Aim of the exercise: Revise the listing below by replacing every instance of "Where should I click to" with "Where do I click to", leaving the rest unchanged.

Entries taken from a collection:
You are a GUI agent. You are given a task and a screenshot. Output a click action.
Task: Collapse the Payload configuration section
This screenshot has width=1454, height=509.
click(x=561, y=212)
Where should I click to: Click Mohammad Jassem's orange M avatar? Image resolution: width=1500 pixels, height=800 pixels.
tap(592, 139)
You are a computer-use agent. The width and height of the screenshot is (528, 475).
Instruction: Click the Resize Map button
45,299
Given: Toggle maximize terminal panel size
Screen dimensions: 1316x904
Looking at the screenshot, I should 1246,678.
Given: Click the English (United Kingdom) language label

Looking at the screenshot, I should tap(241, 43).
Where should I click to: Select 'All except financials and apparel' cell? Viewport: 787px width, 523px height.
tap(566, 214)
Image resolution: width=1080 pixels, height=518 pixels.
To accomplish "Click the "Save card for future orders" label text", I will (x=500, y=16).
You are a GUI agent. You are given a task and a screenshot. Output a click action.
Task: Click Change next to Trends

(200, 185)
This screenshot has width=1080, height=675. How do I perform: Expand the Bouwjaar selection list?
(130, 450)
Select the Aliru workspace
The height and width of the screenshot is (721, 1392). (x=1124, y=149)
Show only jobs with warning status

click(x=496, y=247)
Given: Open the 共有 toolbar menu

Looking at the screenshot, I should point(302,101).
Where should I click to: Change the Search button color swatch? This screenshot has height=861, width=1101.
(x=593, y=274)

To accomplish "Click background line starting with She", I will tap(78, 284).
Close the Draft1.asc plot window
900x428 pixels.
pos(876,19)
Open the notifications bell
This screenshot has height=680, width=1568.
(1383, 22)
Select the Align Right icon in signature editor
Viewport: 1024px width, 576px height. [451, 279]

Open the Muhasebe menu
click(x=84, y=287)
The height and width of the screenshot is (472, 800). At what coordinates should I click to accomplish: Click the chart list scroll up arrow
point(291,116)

Written solution:
You are a GUI agent. You are given a task and a screenshot. Output a click action.
Task: Collapse the Payload configuration section
This screenshot has width=1454, height=509.
click(x=561, y=212)
Where do I click to: Click Mohammad Jassem's orange M avatar? Image resolution: width=1500 pixels, height=800 pixels.
tap(592, 139)
You are a computer-use agent. The width and height of the screenshot is (528, 475).
Instruction: Click the Resize Map button
45,299
Given: Toggle maximize terminal panel size
Screen dimensions: 1316x904
Looking at the screenshot, I should 1246,678.
Given: Click the English (United Kingdom) language label

Looking at the screenshot, I should tap(241, 43).
Where do I click to: Select 'All except financials and apparel' cell? Viewport: 787px width, 523px height.
tap(566, 214)
Image resolution: width=1080 pixels, height=518 pixels.
To accomplish "Click the "Save card for future orders" label text", I will (x=500, y=16).
You are a GUI agent. You are given a task and a screenshot. Output a click action.
Task: Click Change next to Trends

(200, 185)
This screenshot has width=1080, height=675. How do I perform: Expand the Bouwjaar selection list?
(130, 450)
Select the Aliru workspace
The height and width of the screenshot is (721, 1392). (x=1124, y=149)
Show only jobs with warning status

click(x=496, y=247)
Given: Open the 共有 toolbar menu

Looking at the screenshot, I should point(302,101).
Where do I click to: Change the Search button color swatch? This screenshot has height=861, width=1101.
(x=593, y=274)

To accomplish "Click background line starting with She", I will tap(78, 284).
Close the Draft1.asc plot window
900x428 pixels.
pos(876,19)
Open the notifications bell
This screenshot has height=680, width=1568.
(1383, 22)
Select the Align Right icon in signature editor
Viewport: 1024px width, 576px height. [451, 279]

Open the Muhasebe menu
click(x=84, y=287)
The height and width of the screenshot is (472, 800). At what coordinates should I click to accomplish: Click the chart list scroll up arrow
point(291,116)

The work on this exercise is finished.